Exercise instructions:
Using the records below, write out again exactly the lines that begin at the line containing "Given: Click the" and end at the line containing "Open the History", and no other lines.

Records to use:
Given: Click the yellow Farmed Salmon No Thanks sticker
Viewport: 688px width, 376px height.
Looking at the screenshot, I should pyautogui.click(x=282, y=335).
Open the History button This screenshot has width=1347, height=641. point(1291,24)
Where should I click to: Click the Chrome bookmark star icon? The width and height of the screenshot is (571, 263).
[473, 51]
--
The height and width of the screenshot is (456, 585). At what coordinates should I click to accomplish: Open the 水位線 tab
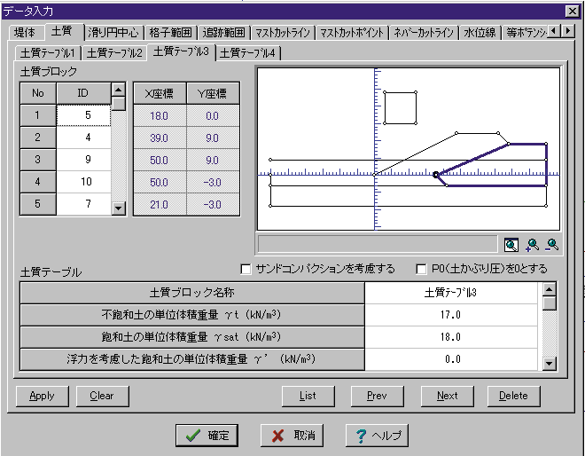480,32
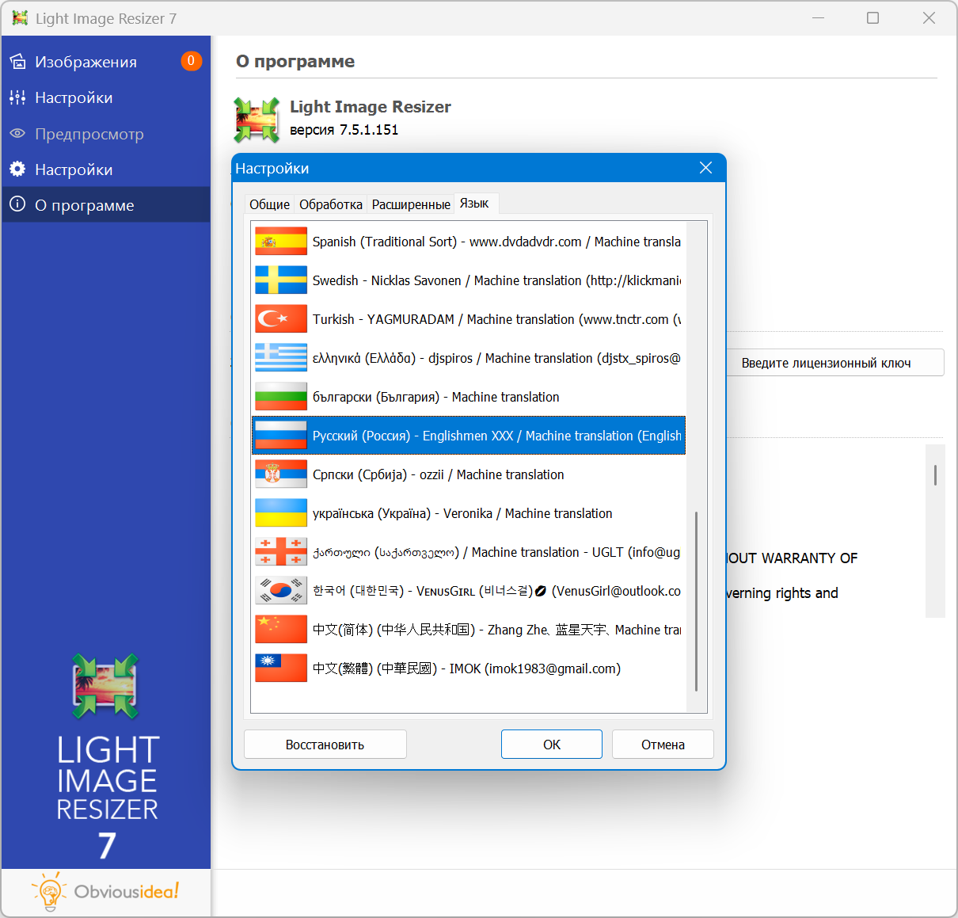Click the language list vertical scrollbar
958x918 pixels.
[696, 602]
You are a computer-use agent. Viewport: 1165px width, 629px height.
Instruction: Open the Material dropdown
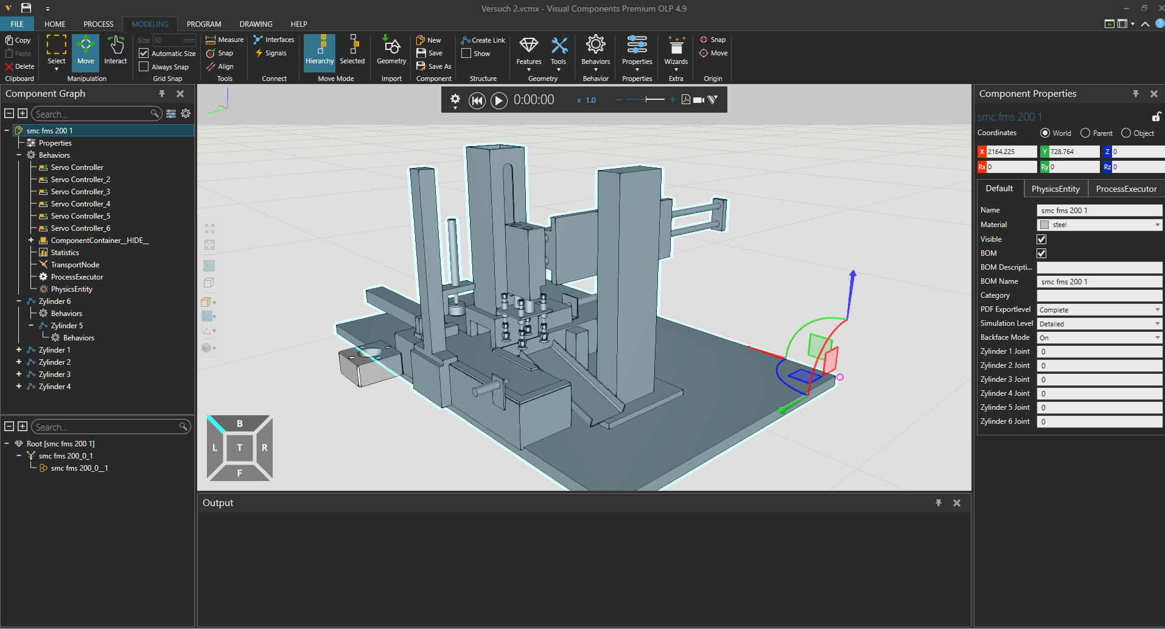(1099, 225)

Solved exercise:
Given: Click the yellow Farmed Salmon No Thanks sticker
Viewport: 688px width, 376px height.
Looking at the screenshot, I should pyautogui.click(x=282, y=335).
Open the History button This screenshot has width=1347, height=641. point(1291,24)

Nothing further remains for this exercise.